He died aged 78 in 1948 in Bad Ischl, near Salzburg, and was buried there. His younger brother Anton became the administrator of his estate, promoting the popularity of Franz Lehár's music.

==Honours==
- He was elected an honorary citizen of Sopron in 1940.
- In 1940 Hitler awarded him the Goethe-Medaille für Kunst und Wissenschaft.
- There is a street in Vienna named after him. Additionally, several towns in the Netherlands have named streets after him (e.g. in The Hague, Leidsche Rijn, Utrecht, Eindhoven and Tilburg). Also, there are streets in Sarajevo and Pula named after him, and in Prague as well.
- Asteroid 85317 Lehár, discovered by German astronomer Freimut Börngen in 1995, was named in his memory. The official was published by the Minor Planet Center on 23 May 2005 (M.P.C. 54177).

==Lehár recording==

In 1908, Deutsche Grammophon, the German branch of The Gramophone Company Ltd (His Master's Voice) issued twelve extracts (mostly ensembles) from Lehár's latest operetta, Der Mann mit den drei Frauen, with the composer conducting. The singers included Mizzi Günther, Louise Kartousch and Ludwig Herold.

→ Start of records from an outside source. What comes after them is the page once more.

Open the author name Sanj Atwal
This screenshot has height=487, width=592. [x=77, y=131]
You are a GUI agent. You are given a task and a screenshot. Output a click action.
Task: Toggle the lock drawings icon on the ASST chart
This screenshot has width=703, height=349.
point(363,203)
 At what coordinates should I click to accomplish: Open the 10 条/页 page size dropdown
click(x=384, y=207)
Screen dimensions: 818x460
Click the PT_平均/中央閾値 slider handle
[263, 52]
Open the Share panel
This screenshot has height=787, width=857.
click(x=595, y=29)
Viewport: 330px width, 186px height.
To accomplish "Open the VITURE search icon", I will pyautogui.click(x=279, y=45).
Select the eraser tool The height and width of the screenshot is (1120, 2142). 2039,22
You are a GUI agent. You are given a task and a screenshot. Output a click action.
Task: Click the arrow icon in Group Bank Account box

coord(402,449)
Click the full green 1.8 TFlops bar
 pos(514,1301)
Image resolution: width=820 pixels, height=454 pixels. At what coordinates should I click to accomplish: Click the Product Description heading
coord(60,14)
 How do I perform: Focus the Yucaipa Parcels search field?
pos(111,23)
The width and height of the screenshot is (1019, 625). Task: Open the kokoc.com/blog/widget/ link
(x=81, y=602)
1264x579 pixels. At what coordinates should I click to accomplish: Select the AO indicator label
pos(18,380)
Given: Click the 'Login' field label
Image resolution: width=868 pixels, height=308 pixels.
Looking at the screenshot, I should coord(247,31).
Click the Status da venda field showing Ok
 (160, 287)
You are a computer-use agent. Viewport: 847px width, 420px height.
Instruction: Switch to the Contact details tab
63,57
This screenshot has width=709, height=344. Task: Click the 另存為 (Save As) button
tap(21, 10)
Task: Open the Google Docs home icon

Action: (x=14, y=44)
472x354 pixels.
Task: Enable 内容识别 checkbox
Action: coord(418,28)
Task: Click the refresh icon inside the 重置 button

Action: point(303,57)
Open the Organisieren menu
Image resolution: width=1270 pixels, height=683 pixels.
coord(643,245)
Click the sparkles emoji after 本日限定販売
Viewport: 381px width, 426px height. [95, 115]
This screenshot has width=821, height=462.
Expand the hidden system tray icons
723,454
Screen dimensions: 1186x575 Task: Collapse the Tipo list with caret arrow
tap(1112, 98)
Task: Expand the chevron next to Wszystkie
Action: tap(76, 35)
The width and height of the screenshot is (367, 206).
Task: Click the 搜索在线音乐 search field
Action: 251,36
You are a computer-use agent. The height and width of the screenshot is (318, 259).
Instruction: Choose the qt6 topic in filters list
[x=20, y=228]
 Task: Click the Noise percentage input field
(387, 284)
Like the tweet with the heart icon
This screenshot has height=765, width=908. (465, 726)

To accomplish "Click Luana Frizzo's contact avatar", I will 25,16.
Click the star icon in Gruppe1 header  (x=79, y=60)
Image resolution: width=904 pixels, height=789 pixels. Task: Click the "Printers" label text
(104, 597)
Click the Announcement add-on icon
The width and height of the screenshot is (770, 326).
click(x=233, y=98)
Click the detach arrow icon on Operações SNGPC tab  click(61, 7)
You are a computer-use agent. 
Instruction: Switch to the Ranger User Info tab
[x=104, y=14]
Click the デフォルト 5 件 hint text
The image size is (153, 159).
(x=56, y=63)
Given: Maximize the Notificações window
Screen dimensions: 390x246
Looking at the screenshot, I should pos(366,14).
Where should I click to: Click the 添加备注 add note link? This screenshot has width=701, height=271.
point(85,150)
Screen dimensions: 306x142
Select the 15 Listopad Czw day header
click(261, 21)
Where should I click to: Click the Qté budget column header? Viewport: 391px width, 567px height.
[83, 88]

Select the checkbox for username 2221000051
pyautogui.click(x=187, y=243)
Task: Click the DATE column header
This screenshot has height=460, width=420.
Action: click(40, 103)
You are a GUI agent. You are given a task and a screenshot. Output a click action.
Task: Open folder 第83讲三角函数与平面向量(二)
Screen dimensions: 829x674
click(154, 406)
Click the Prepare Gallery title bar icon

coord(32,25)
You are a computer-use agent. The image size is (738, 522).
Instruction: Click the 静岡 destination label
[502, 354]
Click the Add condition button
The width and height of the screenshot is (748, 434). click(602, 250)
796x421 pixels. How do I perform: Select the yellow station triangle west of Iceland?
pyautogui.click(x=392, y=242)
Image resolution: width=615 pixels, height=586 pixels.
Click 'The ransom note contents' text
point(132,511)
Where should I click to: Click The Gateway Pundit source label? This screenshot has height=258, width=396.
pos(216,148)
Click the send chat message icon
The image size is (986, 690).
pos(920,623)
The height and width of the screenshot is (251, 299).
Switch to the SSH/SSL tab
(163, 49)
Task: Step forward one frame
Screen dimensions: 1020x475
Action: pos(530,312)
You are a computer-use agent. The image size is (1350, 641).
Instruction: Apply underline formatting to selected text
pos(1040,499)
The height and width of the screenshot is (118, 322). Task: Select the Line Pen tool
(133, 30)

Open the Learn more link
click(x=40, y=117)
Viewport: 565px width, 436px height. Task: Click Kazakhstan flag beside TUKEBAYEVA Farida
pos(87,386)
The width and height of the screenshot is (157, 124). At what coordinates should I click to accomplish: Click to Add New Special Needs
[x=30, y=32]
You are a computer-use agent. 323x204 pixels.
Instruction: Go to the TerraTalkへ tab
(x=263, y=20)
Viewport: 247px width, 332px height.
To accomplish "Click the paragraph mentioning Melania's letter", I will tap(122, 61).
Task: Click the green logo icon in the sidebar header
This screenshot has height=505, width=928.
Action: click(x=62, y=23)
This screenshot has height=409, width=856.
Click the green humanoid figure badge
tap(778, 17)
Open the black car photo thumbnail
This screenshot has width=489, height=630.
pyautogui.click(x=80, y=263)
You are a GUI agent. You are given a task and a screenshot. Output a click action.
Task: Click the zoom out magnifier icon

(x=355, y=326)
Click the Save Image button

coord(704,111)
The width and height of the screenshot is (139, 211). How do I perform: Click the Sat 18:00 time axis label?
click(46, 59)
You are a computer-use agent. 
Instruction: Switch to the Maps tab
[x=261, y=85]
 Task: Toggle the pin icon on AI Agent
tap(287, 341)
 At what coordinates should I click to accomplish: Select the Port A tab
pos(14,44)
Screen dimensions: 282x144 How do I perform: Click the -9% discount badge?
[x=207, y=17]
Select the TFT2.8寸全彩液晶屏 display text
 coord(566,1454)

In 1929 and 1934, Lehár had conducted for Odeon Records The Land of Smiles and Giuditta, starring Richard Tauber, Vera Schwarz and Jarmila Novotná. A 1942 Vienna broadcast of his operetta Paganini conducted by the composer has survived, starring soprano, Esther Réthy and tenor, Karl Friedrich. A 1942 Berlin radio production of Zigeunerliebe with Herbert Ernst Groh, conducted by Lehár, also survives.

In 1947, Lehár conducted the Tonhalle-Orchester Zürich in a series of 78-rpm recordings for English Decca (released in the U.S. by London Records) of overtures and waltzes from his operettas. The recordings had remarkable sound for their time because they were made using Decca's Full Frequency Range Recording process, one of the first commercial high fidelity techniques. These recordings were later issued on LP (in 1969 on Decca eclipse ECM 2012 and reprocessed stereo on ECS 2012) and CD. A compilation of his recordings has been released by Naxos Records.

Following the collapse of the Berlin Wall, a set of discs recording the 1939 Saarbrücken concert of Lehár's works by German State Transmitter Saarbrücken conducted by Franz Lehár himself was discovered in East German state archives. This was released on CDs by Classic Produktion Osnabrück in 2000.

==Anecdotes==

Gustav Mahler and his young wife Alma went to see Lehár's The Merry Widow in Vienna and loved it so much that they danced to its tunes as soon as they were home. From memory they played the waltz on the piano, but could not remember the exact run of one passage. The next day they went to Vienna's main music shop Doblinger, but hesitated to admit that they were looking for the score of what would be considered a "popular" operetta. While Mahler distracted the staff by questioning them about the sales of his own compositions, Alma browsed through the music score of The Merry Widow. As soon as they were out on the street, Alma sang the complete waltz to Mahler.

== Balanchine's "Vienna Waltzes" ==
The fourth section of George Balanchine's 1977 ballet Vienna Waltzes is set to Lehar's Gold and Silver Waltz.